Ybarra called for a 6.8 percent increase in education spending — a $122 million increase, compared to the $106 million Little proposed.
Ybarra’s budget also makes teacher pay its top priority, and goes beyond Little’s requests. Ybarra wants to invest $52.9 million in the final year of the career ladder and an additional $27.8 million to increase salary ranges to $37,200 to $52,200.
Little also acknowledged the revenue shortage that has been vexing state officials. He called for leaving large ending balances in his budget for 2019 and 2020 and waiting until 2021 to repeal the state’s grocery tax, one of his campaign priorities.
Little said he is confident lagging income revenues will rebound after Tax Day.
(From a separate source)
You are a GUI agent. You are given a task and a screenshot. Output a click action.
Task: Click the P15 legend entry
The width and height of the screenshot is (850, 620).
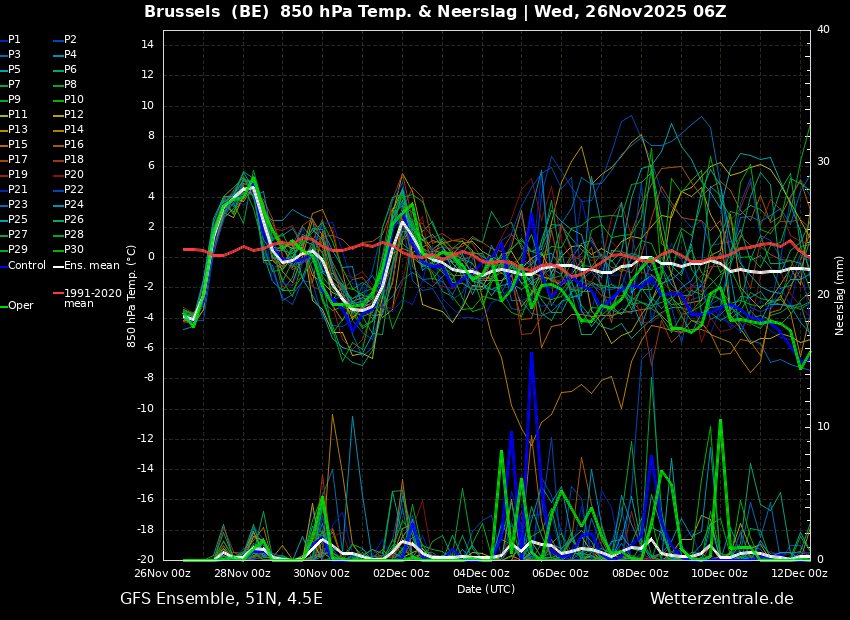(14, 144)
But he also called for a balanced budget and conservative spending plan.
“Though we are confident, in true Idaho fashion we will not spend money until it’s in the bank,” Little said.
State of the State reaction
Even though Little did not call for funding Ybarra’s school safety plan, she praised his decisions to prioritize education spending.
“I am very pleased about raising the starting teacher salary,” Ybarra said. “Very excited that he is going to make sure that education is the top priority moving forward and also that he is really keen in understanding how important literacy is.”
Ybarra also backed Little’s call for a new K-12 task force.
“That’s how you get buy-in. That’s how you get folks at the table. That’s how you should do things. And not do things in a vacuum.”
House Speaker Scott Bedke, R-Oakley, praised Little for putting forth “a very upbeat and optimistic” speech. But Bedke said Little was “strangely silent on the public school funding formula.” As a member of the interim committee that worked for three years to develop a proposed rewritten funding formula, Bedke said the state has put a lot of resources and effort into the plan.
Little’s staff said the new governor did not put money in his 2020 budget request for a funding rewrite because the proposal would not have any budget implications until 2021.
When asked by Idaho Education News whether he thinks the House will pass a school funding rewrite this year, Bedke said, “We expect that.”
In the Democratic response to the State of the State, House Minority Leader Mat Erpelding, D-Boise, and Senate Minority Leader Michelle Stennett, D-Ketchum, expressed a willingness to work with Little on developing bipartisan policies.
Although they pushed back on some things and pledged to introduce their own legislation to move their agenda forward, Democrats praised Little for prioritizing education and for pledging to implement the voter-approved Medicaid expansion.
Stennett said she went into her “happy dance” listening to the tone of Little’s speech, while Erpelding pointed out Little has embraced some policies that Idaho Democrats have championed for years.
“With Gov. Little comes an opportunity for a fresh start that Idaho needs,” Stennett said. “He has the ability to correct past mistakes and ensure a better quality of life for Idahoans.”